> Direction
Reproduce the following listing verbatim in its entirety, omitting the pictures from your response.

> Pointing entries for documents and screenshots
= = =

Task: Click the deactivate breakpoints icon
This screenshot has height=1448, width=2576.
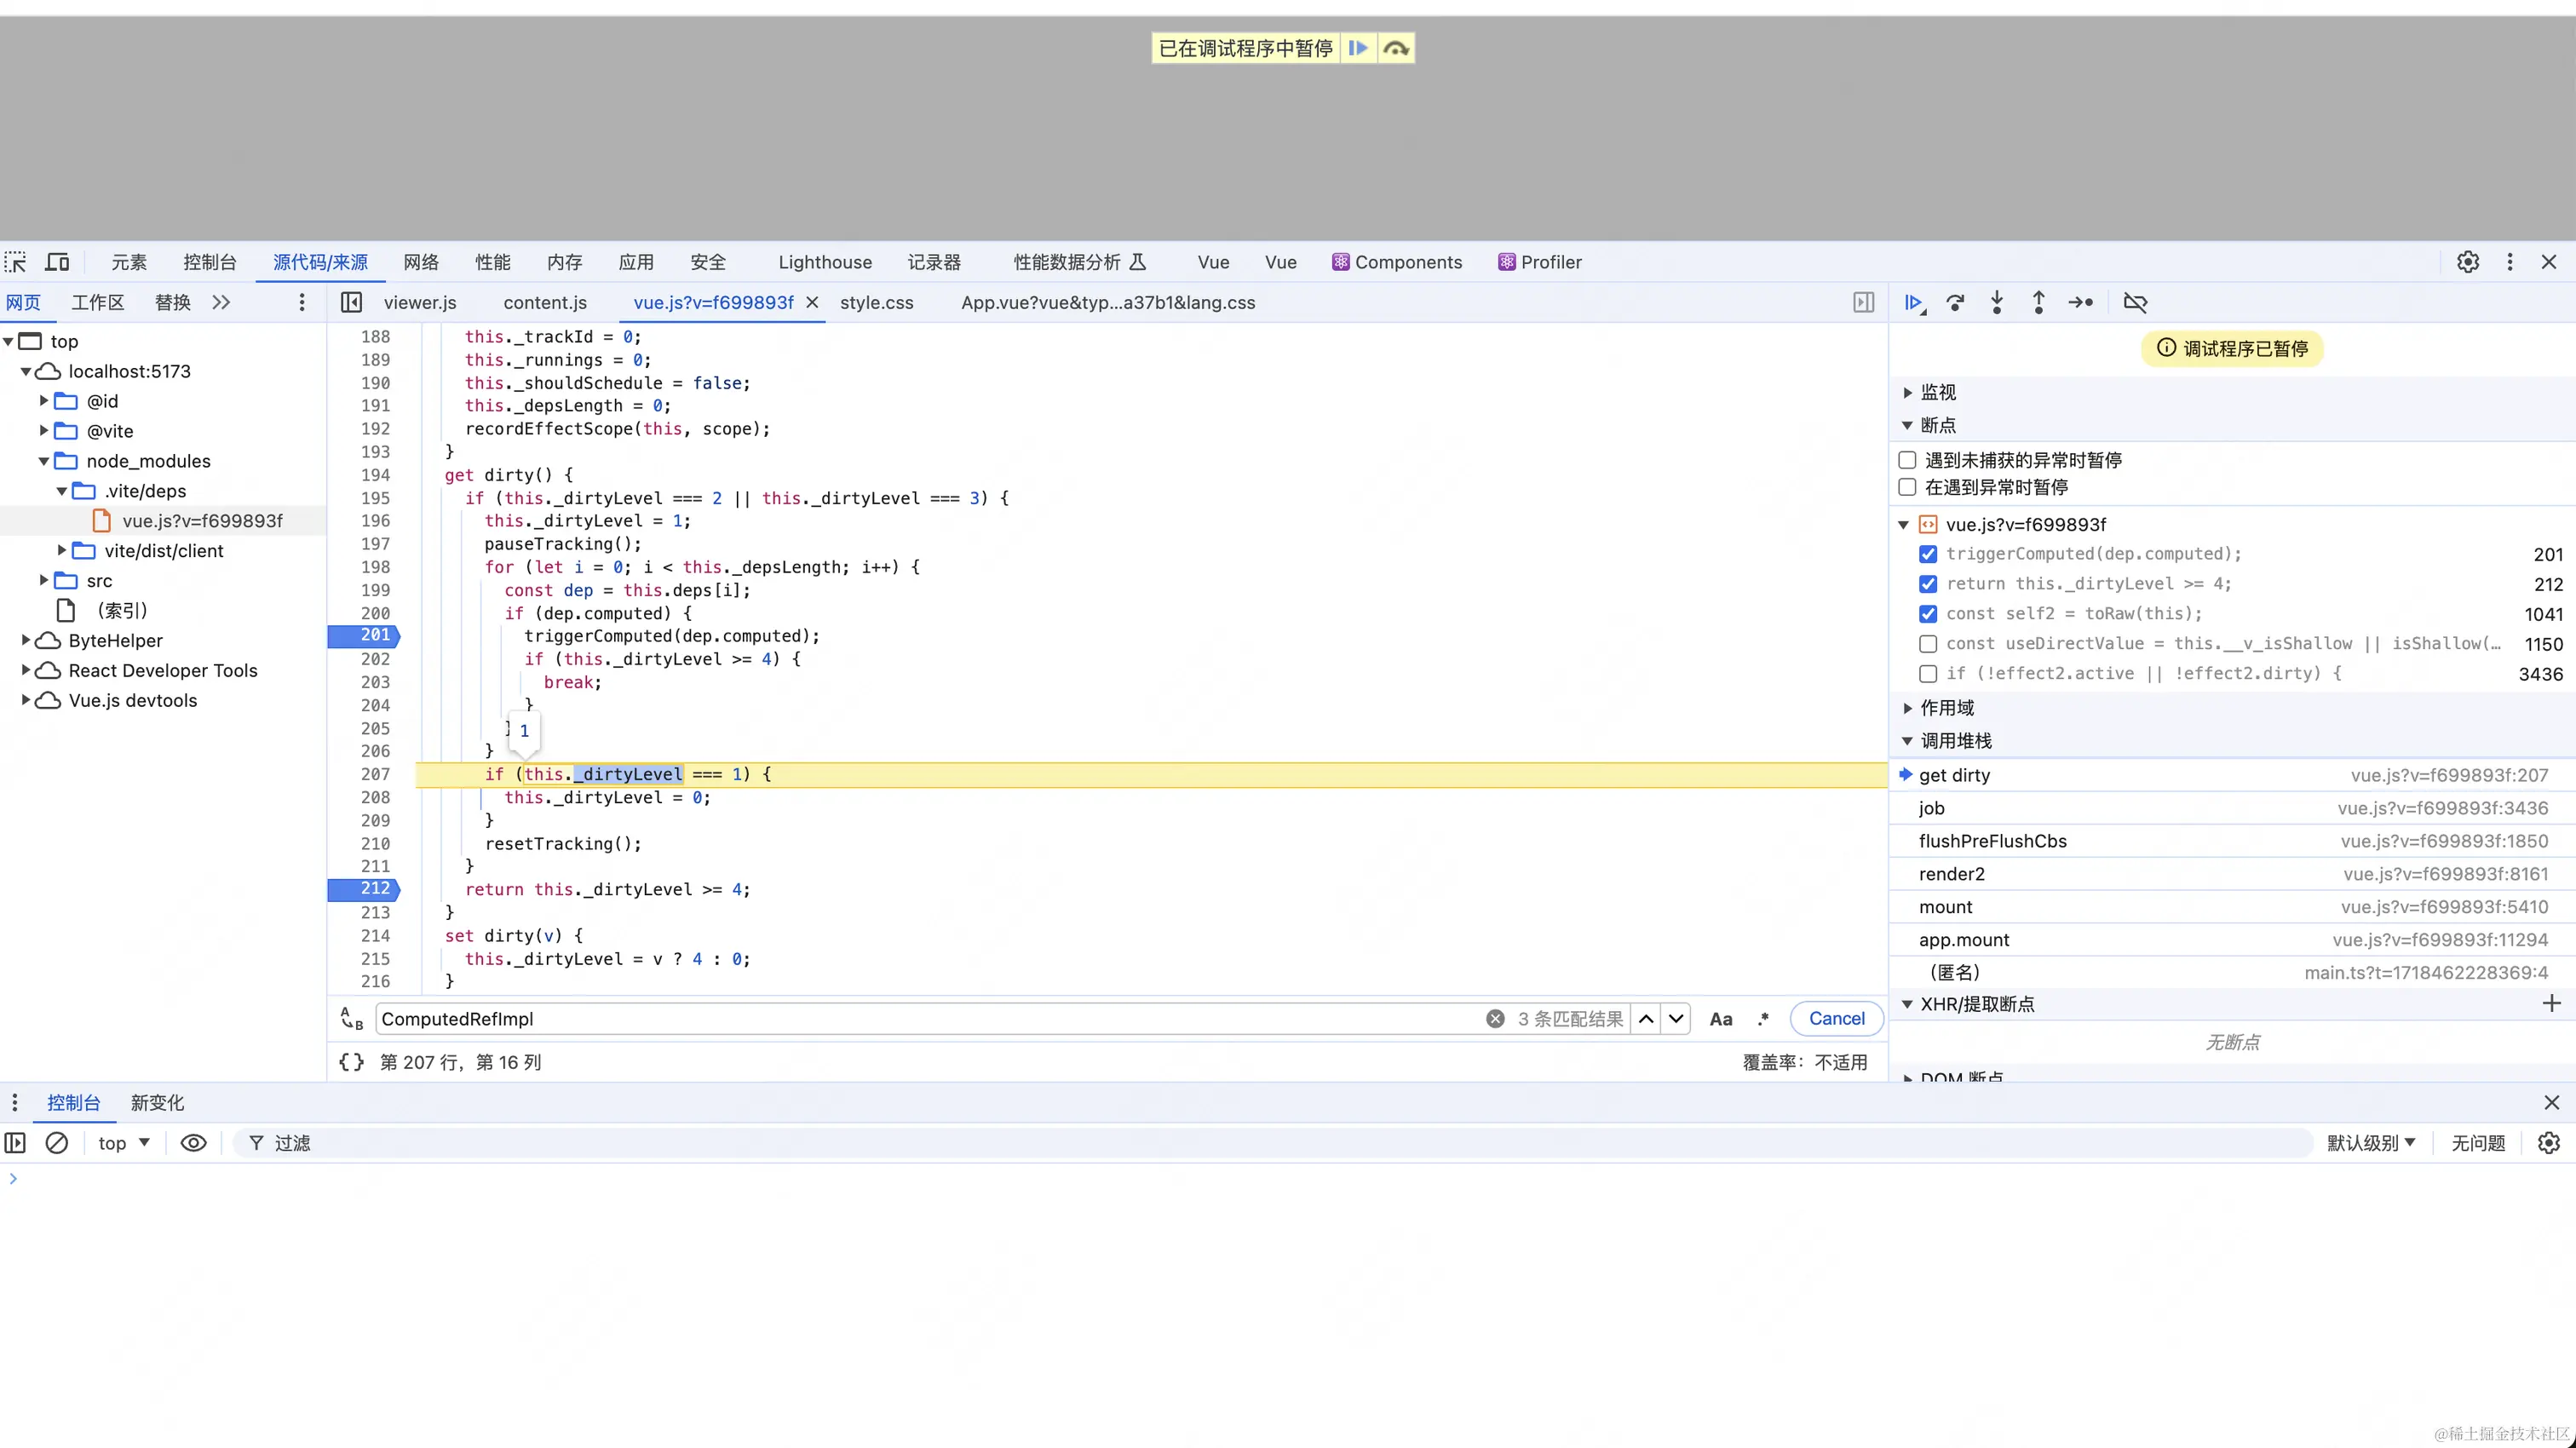Action: [2135, 302]
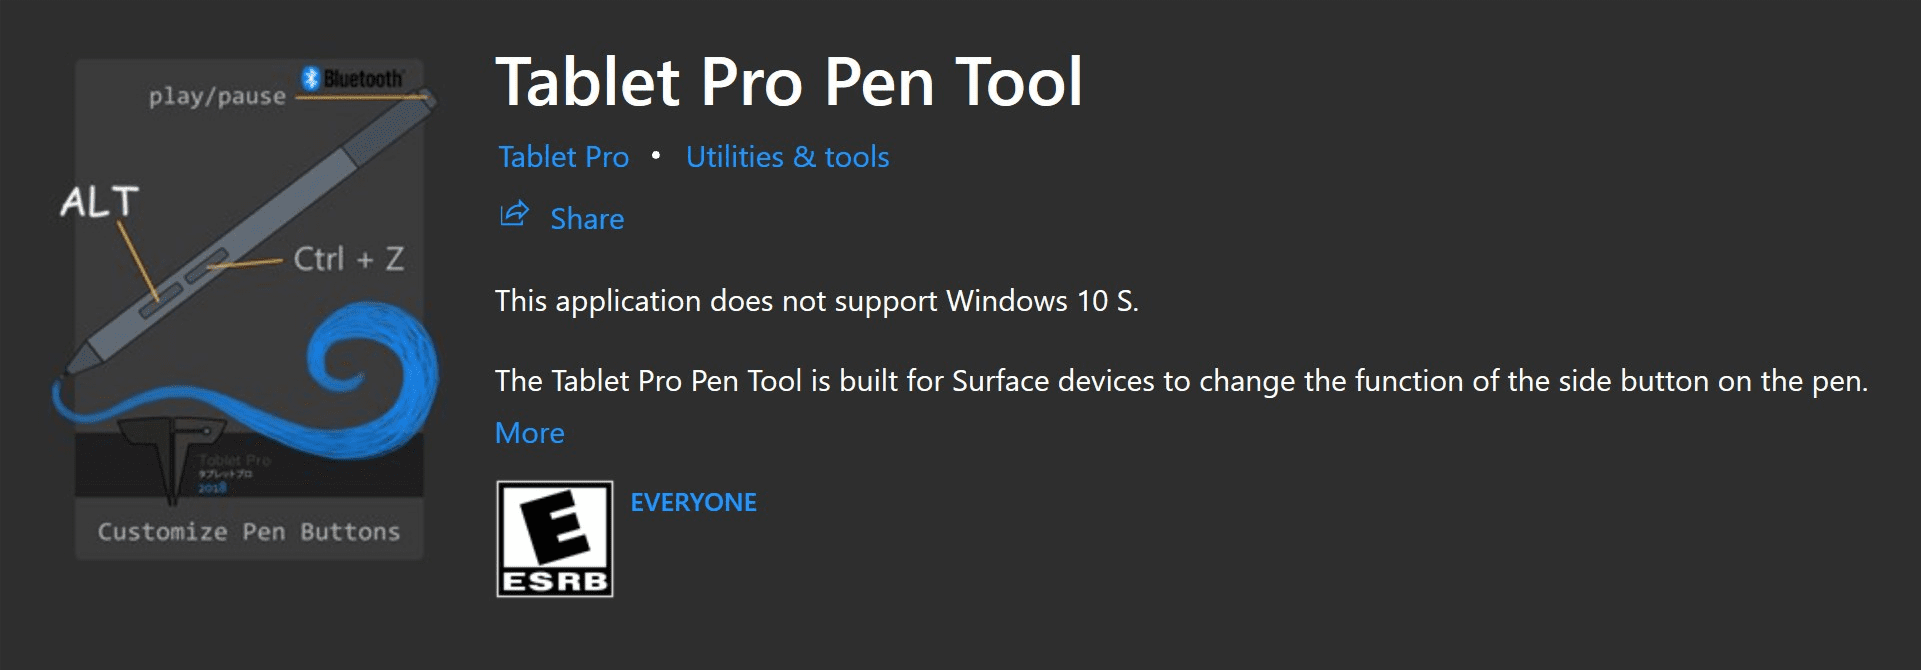
Task: Click the Tablet Pro Pen Tool title
Action: [x=788, y=82]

= = =

> The solution
Task: Click the deactivate breakpoints icon
This screenshot has height=1448, width=2576.
Action: [2135, 302]
Task: Click the Tablet Pro Pen Tool title
Action: [x=788, y=82]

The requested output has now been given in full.